• PROMPT
For each line in the records that contains "plus", make a copy.

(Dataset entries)
== Segment start ==

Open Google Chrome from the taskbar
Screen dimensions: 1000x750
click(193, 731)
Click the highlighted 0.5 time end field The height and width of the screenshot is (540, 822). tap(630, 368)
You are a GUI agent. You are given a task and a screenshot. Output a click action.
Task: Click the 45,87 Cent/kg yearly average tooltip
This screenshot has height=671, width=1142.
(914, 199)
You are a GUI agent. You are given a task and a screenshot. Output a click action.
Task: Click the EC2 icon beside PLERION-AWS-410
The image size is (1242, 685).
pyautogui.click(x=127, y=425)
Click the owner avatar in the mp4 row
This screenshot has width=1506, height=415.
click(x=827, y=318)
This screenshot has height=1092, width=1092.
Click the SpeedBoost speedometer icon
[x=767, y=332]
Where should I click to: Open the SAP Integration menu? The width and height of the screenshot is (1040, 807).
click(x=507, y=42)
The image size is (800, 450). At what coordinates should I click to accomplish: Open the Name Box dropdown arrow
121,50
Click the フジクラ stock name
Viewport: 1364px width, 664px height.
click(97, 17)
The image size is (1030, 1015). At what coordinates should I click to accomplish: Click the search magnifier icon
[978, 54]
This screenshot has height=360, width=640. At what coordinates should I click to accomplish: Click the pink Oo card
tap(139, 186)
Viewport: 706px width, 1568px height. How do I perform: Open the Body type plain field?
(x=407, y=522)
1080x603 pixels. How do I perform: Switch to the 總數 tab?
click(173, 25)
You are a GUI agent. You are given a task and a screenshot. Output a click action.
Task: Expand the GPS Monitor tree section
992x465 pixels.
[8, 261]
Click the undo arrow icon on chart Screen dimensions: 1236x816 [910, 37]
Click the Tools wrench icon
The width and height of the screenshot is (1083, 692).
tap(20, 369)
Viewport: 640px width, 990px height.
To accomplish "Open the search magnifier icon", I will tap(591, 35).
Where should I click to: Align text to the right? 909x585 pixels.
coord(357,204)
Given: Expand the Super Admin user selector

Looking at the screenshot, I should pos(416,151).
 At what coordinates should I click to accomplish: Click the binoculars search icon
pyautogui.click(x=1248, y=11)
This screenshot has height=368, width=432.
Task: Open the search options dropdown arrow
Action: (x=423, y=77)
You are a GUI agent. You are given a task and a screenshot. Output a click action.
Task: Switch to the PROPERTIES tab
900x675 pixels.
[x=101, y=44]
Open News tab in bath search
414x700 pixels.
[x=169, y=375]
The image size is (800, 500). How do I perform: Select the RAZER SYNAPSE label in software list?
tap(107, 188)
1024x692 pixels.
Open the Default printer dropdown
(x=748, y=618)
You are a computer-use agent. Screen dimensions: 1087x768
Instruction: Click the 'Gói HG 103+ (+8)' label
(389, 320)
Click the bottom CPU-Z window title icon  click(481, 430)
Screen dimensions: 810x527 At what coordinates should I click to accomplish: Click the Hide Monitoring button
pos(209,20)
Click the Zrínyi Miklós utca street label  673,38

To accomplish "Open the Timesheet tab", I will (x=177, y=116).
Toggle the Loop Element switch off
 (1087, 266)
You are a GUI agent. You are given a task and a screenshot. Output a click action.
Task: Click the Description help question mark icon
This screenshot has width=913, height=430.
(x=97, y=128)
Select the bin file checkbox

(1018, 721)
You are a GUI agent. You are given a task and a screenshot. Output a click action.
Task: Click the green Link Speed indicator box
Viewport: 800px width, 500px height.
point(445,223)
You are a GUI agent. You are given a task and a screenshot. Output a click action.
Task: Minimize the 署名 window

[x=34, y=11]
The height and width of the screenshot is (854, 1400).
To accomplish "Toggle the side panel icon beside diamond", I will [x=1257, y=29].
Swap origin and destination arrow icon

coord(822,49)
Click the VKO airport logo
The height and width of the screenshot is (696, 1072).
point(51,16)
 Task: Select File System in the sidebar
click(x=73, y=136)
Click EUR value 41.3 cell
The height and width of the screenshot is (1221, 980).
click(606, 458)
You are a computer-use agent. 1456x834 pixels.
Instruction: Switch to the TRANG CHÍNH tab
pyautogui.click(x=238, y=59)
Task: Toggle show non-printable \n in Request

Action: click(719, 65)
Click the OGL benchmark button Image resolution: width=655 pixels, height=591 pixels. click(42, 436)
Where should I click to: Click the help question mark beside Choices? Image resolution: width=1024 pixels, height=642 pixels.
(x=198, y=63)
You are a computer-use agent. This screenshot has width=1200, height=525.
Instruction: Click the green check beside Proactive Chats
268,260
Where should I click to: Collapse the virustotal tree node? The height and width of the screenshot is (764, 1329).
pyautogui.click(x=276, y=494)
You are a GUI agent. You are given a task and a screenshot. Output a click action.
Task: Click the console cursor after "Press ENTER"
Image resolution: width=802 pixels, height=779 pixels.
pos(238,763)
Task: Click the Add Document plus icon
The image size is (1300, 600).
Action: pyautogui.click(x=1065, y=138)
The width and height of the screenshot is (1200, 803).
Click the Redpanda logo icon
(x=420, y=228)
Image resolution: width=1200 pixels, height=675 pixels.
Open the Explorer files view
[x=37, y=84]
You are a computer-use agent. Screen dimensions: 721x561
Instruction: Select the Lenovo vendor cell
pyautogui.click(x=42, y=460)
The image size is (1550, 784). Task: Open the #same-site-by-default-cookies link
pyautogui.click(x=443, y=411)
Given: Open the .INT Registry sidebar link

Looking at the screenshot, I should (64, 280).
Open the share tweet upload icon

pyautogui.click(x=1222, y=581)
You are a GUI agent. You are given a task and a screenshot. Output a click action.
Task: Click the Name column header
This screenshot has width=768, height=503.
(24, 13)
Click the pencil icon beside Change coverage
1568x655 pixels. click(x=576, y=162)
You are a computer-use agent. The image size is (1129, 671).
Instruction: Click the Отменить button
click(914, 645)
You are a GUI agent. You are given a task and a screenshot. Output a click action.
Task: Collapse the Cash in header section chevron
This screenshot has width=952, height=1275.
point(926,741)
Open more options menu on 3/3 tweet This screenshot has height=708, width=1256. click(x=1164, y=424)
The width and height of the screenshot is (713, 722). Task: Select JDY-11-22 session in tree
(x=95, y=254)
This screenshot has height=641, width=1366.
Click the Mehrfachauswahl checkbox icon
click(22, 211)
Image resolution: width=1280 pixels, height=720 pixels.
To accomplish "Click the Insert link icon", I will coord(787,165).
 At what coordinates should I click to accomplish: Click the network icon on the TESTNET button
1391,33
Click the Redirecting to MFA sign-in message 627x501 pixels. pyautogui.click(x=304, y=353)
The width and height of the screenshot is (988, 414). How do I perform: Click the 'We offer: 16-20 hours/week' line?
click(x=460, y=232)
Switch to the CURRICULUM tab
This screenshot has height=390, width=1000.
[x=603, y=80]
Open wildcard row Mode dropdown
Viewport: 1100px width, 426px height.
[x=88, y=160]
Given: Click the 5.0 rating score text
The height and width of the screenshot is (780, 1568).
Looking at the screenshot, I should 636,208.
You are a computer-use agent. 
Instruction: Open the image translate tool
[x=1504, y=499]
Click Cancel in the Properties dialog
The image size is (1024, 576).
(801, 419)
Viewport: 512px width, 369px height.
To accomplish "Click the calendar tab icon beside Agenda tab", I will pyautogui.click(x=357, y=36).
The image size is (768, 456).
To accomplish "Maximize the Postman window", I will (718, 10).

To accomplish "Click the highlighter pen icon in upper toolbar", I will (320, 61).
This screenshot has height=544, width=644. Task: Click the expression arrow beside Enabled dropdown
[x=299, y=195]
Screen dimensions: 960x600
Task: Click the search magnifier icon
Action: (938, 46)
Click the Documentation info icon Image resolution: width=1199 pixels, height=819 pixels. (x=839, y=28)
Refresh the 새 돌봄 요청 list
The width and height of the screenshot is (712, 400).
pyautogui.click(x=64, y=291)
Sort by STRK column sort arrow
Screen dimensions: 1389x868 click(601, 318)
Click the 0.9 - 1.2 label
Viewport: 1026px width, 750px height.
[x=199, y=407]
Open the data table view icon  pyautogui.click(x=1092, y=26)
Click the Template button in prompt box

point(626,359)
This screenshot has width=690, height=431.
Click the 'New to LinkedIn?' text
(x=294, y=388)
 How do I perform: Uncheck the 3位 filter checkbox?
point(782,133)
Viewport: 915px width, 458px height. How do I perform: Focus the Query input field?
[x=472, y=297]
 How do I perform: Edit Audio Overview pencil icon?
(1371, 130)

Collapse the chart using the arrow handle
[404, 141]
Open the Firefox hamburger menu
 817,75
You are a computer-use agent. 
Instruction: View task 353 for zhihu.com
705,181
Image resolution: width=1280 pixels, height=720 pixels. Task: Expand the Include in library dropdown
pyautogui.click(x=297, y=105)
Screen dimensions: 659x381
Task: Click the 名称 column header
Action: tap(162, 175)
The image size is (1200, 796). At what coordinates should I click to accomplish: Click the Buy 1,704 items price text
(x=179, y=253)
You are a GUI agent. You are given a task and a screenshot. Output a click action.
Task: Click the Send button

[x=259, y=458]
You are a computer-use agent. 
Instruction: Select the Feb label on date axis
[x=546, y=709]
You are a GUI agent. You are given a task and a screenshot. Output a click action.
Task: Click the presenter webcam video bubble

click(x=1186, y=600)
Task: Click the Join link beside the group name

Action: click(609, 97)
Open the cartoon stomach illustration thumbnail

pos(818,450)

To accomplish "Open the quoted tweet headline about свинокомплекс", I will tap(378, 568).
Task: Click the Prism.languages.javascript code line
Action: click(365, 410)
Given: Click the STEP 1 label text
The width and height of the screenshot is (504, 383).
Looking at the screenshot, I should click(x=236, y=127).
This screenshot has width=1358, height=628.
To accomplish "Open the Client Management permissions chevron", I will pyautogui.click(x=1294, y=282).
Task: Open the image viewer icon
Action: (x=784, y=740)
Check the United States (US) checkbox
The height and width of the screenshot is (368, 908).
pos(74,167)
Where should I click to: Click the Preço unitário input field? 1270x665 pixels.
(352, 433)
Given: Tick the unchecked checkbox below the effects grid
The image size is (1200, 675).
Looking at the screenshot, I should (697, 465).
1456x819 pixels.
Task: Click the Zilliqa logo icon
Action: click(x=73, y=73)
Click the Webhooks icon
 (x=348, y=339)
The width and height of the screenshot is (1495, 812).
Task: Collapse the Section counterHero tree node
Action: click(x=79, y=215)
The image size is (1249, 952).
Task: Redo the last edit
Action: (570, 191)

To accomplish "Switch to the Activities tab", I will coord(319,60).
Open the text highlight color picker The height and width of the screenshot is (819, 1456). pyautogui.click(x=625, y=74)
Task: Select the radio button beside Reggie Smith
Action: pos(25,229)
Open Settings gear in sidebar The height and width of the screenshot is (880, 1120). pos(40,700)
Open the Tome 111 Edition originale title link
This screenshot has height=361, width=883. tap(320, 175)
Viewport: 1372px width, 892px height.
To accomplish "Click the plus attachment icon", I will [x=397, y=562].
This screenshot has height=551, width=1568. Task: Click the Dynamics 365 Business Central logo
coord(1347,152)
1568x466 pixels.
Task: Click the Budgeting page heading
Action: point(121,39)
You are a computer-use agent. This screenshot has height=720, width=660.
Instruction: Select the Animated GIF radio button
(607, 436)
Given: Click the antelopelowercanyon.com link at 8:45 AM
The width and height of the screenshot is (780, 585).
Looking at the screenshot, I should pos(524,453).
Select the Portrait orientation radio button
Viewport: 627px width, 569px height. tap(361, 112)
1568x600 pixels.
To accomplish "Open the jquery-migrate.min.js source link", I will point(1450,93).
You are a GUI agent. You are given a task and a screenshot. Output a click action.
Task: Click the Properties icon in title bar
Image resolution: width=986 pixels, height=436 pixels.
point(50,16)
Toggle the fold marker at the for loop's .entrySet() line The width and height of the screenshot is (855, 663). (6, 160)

== Segment end ==

• TASK RESPONSE
Task: Click the Add Document plus icon
To accomplish "Click the plus attachment icon", I will [x=397, y=562].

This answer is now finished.